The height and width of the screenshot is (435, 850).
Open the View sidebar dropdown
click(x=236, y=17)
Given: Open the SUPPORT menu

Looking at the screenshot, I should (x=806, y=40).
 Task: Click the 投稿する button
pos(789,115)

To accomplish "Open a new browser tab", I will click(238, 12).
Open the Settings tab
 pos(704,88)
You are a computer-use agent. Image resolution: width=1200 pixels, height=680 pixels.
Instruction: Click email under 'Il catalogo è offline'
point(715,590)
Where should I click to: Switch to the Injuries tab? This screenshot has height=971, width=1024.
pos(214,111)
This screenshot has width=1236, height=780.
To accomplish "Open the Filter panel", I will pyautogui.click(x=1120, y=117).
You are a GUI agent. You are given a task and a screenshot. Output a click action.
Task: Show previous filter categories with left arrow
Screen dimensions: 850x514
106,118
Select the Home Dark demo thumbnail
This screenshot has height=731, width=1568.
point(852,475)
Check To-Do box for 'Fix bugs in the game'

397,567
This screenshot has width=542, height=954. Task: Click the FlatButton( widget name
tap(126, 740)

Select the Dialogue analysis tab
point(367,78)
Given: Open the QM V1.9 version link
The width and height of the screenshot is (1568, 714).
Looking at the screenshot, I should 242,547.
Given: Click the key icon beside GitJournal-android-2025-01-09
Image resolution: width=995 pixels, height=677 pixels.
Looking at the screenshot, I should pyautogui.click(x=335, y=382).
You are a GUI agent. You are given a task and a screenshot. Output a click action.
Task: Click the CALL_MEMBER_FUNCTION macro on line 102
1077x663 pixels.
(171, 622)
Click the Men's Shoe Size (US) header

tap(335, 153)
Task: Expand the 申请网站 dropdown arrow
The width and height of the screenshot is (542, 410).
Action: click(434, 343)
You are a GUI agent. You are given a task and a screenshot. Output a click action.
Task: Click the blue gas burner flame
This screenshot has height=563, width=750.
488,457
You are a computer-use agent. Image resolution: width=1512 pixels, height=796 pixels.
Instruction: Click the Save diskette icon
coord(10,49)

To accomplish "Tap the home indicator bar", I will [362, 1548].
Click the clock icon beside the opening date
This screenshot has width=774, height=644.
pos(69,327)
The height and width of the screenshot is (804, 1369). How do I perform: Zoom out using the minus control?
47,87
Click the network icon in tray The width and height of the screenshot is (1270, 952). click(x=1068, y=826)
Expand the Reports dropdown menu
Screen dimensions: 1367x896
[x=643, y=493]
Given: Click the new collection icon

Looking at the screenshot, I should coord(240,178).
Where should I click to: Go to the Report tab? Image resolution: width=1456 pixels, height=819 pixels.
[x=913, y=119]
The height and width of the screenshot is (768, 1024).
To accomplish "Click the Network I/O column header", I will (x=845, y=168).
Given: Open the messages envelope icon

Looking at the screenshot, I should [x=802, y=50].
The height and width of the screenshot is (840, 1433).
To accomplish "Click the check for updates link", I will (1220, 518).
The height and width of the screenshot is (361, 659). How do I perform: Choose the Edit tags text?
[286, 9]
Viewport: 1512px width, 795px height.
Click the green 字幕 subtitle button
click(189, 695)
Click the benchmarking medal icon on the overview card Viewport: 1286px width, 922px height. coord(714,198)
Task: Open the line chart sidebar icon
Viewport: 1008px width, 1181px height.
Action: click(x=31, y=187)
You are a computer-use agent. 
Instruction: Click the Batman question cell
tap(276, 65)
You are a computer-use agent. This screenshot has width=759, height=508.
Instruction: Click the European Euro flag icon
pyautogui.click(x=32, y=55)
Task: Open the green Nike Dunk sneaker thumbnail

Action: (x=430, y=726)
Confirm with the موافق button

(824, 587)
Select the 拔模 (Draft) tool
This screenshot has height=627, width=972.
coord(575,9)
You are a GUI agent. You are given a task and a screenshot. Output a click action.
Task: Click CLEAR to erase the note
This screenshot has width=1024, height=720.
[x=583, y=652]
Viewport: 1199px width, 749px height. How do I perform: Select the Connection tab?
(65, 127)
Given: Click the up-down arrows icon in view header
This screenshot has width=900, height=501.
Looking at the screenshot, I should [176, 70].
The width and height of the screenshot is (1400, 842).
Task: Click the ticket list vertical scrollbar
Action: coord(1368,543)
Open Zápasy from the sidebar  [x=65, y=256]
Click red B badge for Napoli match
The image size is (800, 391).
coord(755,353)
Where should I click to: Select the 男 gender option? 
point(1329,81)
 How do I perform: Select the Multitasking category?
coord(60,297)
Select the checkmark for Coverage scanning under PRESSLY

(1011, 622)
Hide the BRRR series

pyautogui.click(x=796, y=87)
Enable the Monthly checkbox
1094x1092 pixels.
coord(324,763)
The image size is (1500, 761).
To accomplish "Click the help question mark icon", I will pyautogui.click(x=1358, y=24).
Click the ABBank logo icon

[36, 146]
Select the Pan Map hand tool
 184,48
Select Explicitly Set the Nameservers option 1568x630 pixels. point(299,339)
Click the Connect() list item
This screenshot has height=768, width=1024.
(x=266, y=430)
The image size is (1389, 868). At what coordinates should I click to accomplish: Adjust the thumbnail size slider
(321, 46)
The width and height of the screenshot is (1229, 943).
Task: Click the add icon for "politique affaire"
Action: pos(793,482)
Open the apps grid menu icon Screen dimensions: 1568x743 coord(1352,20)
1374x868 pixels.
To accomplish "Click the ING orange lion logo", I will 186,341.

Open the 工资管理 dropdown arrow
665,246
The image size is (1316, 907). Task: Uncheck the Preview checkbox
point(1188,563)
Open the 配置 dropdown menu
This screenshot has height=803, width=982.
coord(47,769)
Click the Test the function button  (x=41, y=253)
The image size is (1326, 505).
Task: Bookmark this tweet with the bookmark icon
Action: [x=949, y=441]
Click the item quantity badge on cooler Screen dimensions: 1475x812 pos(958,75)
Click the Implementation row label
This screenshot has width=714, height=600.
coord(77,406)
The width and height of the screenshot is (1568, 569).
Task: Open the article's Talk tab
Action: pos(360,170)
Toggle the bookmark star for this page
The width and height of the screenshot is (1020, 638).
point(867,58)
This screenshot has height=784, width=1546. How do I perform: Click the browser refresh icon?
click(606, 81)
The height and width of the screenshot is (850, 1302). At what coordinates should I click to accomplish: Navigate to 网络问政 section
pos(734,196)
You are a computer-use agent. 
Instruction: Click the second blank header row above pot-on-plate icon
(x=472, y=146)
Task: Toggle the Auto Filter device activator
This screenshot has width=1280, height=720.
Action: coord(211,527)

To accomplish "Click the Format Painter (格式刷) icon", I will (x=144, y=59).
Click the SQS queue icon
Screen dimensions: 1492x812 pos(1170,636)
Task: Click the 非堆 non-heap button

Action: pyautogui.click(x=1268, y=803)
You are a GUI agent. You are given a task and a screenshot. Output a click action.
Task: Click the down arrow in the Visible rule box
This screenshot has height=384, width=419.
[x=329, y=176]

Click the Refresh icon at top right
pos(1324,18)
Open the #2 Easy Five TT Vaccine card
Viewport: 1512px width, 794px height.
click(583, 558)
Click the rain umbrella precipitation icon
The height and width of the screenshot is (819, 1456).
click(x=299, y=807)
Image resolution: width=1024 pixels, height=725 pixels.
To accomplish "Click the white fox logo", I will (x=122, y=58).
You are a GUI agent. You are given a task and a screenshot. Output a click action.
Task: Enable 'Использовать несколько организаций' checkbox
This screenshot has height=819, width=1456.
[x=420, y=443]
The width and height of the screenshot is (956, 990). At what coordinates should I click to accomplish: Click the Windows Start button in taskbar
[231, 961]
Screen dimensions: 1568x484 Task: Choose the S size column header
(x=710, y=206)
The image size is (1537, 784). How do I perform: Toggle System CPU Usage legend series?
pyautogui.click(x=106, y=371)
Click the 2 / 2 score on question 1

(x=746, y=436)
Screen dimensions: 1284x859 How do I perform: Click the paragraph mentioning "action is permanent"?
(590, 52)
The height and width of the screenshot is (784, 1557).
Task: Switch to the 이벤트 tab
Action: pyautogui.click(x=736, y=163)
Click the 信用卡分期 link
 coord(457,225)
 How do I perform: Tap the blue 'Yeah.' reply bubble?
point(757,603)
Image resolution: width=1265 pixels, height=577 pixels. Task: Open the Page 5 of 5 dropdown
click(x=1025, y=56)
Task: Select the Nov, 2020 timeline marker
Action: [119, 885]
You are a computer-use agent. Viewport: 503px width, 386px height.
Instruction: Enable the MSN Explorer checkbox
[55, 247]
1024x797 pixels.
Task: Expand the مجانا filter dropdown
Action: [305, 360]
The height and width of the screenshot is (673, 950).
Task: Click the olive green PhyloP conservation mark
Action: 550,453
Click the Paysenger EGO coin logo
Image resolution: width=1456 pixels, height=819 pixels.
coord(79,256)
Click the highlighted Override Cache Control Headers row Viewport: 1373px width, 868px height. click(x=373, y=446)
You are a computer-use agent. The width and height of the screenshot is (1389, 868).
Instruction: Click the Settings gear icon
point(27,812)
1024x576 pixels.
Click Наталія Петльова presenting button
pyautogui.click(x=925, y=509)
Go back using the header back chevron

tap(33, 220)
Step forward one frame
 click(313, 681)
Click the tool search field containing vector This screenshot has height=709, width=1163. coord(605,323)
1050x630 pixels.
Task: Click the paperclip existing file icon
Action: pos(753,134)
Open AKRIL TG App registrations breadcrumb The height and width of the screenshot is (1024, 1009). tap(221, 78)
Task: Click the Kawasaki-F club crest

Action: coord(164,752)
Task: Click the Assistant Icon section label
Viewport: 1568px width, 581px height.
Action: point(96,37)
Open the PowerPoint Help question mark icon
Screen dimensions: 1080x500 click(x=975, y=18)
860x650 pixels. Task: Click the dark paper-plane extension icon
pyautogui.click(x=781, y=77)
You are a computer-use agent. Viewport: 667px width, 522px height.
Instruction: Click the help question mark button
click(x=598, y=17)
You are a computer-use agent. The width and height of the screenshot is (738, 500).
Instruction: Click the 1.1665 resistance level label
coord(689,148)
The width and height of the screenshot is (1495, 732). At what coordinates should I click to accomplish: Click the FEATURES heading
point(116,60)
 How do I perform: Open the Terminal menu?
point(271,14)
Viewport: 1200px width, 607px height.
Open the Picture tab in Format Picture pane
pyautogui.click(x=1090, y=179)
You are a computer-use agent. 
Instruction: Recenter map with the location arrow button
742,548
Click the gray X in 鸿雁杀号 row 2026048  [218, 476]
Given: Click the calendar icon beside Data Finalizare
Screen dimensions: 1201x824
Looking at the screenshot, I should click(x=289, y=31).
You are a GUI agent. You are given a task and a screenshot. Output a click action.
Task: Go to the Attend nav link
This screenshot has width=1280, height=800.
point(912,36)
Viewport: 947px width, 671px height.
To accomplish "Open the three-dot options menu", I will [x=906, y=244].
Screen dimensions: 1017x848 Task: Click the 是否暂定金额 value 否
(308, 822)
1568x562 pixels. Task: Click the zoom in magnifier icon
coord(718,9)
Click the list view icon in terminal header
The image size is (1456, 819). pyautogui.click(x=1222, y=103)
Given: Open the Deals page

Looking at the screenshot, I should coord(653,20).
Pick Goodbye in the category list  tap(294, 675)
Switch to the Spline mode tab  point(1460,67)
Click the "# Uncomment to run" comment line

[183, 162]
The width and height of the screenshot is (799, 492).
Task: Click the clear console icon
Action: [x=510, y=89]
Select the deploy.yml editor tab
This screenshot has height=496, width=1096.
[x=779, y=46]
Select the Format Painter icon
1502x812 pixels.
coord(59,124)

■ ■ ■ ■ ■ ■ ■

**Stated task:**
Rewrite the records from the line containing "Step forward one frame" through the line containing "Action: coord(164,752)", changing "club crest" to "team badge" and leaving everything else as it is.

**Complete response:**
Step forward one frame
 click(313, 681)
Click the tool search field containing vector This screenshot has height=709, width=1163. coord(605,323)
1050x630 pixels.
Task: Click the paperclip existing file icon
Action: pos(753,134)
Open AKRIL TG App registrations breadcrumb The height and width of the screenshot is (1024, 1009). tap(221, 78)
Task: Click the Kawasaki-F team badge

Action: coord(164,752)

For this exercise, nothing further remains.